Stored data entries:
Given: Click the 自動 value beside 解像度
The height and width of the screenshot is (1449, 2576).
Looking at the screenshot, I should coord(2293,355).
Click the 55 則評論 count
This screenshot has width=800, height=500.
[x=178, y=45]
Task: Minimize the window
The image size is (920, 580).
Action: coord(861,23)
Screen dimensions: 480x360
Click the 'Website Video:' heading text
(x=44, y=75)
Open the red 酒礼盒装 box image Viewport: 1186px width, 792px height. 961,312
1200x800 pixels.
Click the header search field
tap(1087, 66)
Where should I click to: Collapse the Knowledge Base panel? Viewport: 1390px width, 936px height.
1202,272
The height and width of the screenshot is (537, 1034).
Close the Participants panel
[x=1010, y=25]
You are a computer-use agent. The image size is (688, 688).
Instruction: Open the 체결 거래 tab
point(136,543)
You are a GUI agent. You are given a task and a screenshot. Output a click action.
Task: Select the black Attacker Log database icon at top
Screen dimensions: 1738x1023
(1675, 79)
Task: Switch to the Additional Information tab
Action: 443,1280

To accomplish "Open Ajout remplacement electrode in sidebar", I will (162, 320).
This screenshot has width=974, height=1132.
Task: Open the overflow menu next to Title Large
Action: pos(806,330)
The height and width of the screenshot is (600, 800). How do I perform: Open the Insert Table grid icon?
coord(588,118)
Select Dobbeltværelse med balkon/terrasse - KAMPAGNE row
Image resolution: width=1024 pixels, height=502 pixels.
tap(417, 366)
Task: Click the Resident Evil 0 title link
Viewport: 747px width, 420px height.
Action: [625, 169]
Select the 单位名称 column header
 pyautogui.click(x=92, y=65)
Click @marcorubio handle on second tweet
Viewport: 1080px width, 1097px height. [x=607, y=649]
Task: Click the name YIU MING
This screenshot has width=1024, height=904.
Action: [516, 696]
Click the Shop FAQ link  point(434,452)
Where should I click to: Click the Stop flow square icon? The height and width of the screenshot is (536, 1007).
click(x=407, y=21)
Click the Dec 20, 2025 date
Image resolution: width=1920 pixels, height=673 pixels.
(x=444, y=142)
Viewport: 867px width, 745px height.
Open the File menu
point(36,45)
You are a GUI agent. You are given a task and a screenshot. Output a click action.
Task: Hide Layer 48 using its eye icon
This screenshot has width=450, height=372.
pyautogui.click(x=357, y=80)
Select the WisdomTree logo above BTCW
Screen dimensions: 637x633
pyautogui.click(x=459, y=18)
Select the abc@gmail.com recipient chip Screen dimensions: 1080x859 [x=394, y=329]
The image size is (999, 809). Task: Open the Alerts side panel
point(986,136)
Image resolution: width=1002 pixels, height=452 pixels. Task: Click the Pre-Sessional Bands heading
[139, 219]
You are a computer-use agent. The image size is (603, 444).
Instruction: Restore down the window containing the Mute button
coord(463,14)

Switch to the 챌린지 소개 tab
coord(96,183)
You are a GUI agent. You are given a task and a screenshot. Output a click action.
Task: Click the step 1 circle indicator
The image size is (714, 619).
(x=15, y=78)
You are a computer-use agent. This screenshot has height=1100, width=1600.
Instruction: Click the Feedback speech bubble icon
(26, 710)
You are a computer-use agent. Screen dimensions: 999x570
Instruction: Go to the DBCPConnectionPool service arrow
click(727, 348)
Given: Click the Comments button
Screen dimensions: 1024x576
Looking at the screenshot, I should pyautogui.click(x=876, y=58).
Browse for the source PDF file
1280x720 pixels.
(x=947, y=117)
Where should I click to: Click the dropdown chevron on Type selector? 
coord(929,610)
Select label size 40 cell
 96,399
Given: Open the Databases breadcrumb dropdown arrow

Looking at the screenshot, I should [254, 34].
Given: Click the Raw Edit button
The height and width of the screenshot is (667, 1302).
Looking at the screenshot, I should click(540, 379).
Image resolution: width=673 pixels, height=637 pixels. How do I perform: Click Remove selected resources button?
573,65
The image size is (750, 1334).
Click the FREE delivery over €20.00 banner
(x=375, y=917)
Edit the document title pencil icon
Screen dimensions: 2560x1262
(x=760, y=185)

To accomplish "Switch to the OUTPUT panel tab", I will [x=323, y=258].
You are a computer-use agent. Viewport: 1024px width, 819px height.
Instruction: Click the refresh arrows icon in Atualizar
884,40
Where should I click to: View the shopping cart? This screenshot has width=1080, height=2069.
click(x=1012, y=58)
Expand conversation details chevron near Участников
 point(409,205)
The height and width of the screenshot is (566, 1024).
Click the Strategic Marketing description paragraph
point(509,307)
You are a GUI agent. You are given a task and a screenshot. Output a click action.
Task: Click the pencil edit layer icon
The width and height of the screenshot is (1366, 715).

§ **Exercise requirements**: Give back each entry so that it matches the original word for word.

§ **Answer box**:
Given: Click the 自動 value beside 解像度
The height and width of the screenshot is (1449, 2576).
Looking at the screenshot, I should coord(2293,355).
Click the 55 則評論 count
This screenshot has width=800, height=500.
[x=178, y=45]
Task: Minimize the window
The image size is (920, 580).
Action: coord(861,23)
Screen dimensions: 480x360
Click the 'Website Video:' heading text
(x=44, y=75)
Open the red 酒礼盒装 box image Viewport: 1186px width, 792px height. 961,312
1200x800 pixels.
Click the header search field
tap(1087, 66)
Where should I click to: Collapse the Knowledge Base panel? Viewport: 1390px width, 936px height.
1202,272
The height and width of the screenshot is (537, 1034).
Close the Participants panel
[x=1010, y=25]
You are a computer-use agent. The image size is (688, 688).
Instruction: Open the 체결 거래 tab
point(136,543)
You are a GUI agent. You are given a task and a screenshot. Output a click action.
Task: Select the black Attacker Log database icon at top
Screen dimensions: 1738x1023
(1675, 79)
Task: Switch to the Additional Information tab
Action: 443,1280

To accomplish "Open Ajout remplacement electrode in sidebar", I will (162, 320).
This screenshot has width=974, height=1132.
Task: Open the overflow menu next to Title Large
Action: pos(806,330)
The height and width of the screenshot is (600, 800). How do I perform: Open the Insert Table grid icon?
coord(588,118)
Select Dobbeltværelse med balkon/terrasse - KAMPAGNE row
Image resolution: width=1024 pixels, height=502 pixels.
tap(417, 366)
Task: Click the Resident Evil 0 title link
Viewport: 747px width, 420px height.
Action: [625, 169]
Select the 单位名称 column header
 pyautogui.click(x=92, y=65)
Click @marcorubio handle on second tweet
Viewport: 1080px width, 1097px height. [x=607, y=649]
Task: Click the name YIU MING
This screenshot has width=1024, height=904.
Action: [516, 696]
Click the Shop FAQ link  point(434,452)
Where should I click to: Click the Stop flow square icon? The height and width of the screenshot is (536, 1007).
click(x=407, y=21)
Click the Dec 20, 2025 date
Image resolution: width=1920 pixels, height=673 pixels.
(x=444, y=142)
Viewport: 867px width, 745px height.
Open the File menu
point(36,45)
You are a GUI agent. You are given a task and a screenshot. Output a click action.
Task: Hide Layer 48 using its eye icon
This screenshot has width=450, height=372.
pyautogui.click(x=357, y=80)
Select the WisdomTree logo above BTCW
Screen dimensions: 637x633
pyautogui.click(x=459, y=18)
Select the abc@gmail.com recipient chip Screen dimensions: 1080x859 [x=394, y=329]
The image size is (999, 809). Task: Open the Alerts side panel
point(986,136)
Image resolution: width=1002 pixels, height=452 pixels. Task: Click the Pre-Sessional Bands heading
[139, 219]
You are a computer-use agent. The image size is (603, 444).
Instruction: Restore down the window containing the Mute button
coord(463,14)

Switch to the 챌린지 소개 tab
coord(96,183)
You are a GUI agent. You are given a task and a screenshot. Output a click action.
Task: Click the step 1 circle indicator
The image size is (714, 619).
(x=15, y=78)
You are a computer-use agent. This screenshot has height=1100, width=1600.
Instruction: Click the Feedback speech bubble icon
(26, 710)
You are a computer-use agent. Screen dimensions: 999x570
Instruction: Go to the DBCPConnectionPool service arrow
click(727, 348)
Given: Click the Comments button
Screen dimensions: 1024x576
Looking at the screenshot, I should pyautogui.click(x=876, y=58).
Browse for the source PDF file
1280x720 pixels.
(x=947, y=117)
Where should I click to: Click the dropdown chevron on Type selector? 
coord(929,610)
Select label size 40 cell
 96,399
Given: Open the Databases breadcrumb dropdown arrow

Looking at the screenshot, I should [254, 34].
Given: Click the Raw Edit button
The height and width of the screenshot is (667, 1302).
Looking at the screenshot, I should click(540, 379).
Image resolution: width=673 pixels, height=637 pixels. How do I perform: Click Remove selected resources button?
573,65
The image size is (750, 1334).
Click the FREE delivery over €20.00 banner
(x=375, y=917)
Edit the document title pencil icon
Screen dimensions: 2560x1262
(x=760, y=185)

To accomplish "Switch to the OUTPUT panel tab", I will [x=323, y=258].
You are a computer-use agent. Viewport: 1024px width, 819px height.
Instruction: Click the refresh arrows icon in Atualizar
884,40
Where should I click to: View the shopping cart? This screenshot has width=1080, height=2069.
click(x=1012, y=58)
Expand conversation details chevron near Участников
 point(409,205)
The height and width of the screenshot is (566, 1024).
Click the Strategic Marketing description paragraph
point(509,307)
You are a GUI agent. You are given a task and a screenshot. Output a click action.
Task: Click the pencil edit layer icon
The width and height of the screenshot is (1366, 715).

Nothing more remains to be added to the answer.